Life sucks right now for me, it seems like it's so incredibly boring. I'm just gonna drag through the next two weeks and get all of school and exams done. Then I'll leave town for Thunder Bay.
Seriously nothing's happening more than a plain schedule can hold. Small group ended this past Thursday. That was alright though, we went to Tim Horton's and mostly just talked. My Monday night group thing ended a couple of weeks ago and on top of that these past couple days I've been feeling a withdrawal from posting new things.

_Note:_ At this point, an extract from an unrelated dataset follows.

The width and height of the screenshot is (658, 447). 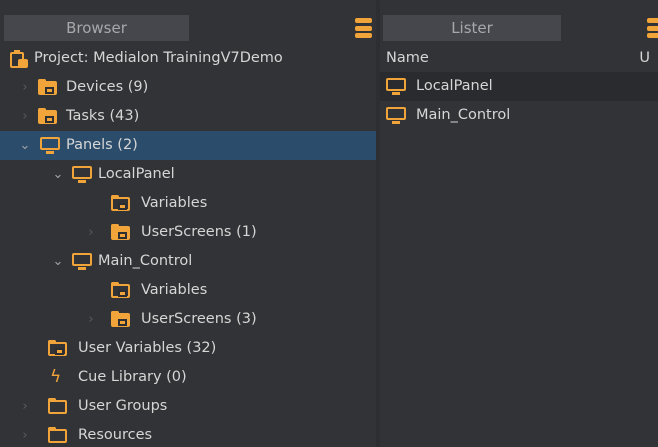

I spend too much time on pointless things like guitar hero, and the wrost thing is I'm behind on my devos, which is definitely the worst of it even though it doesn't like any one thing is making me feel this way.
For a day or two I'd like to shut the world off and put myself in a small comfortable corner so I can be by myself and read Prince Caspian before I see it this Wednesday(?).
I'll be alright, I just need some more time,
ggirl
1 comment:
i seriously empathize. most days i thank God and feel incredibly grateful that my life is void of a lot of the turbulence/"excitement" others face. other days i look at my life and think "is this it...??"
and time goes by so quickly, chica. i feel like so many ppl my age are doing so much more than i am - exciting, challenging, fulfilling things. i feel like i just pass through each day and that's pretty much it. kinda sucks.
what sucks more is that i don't know how to change that.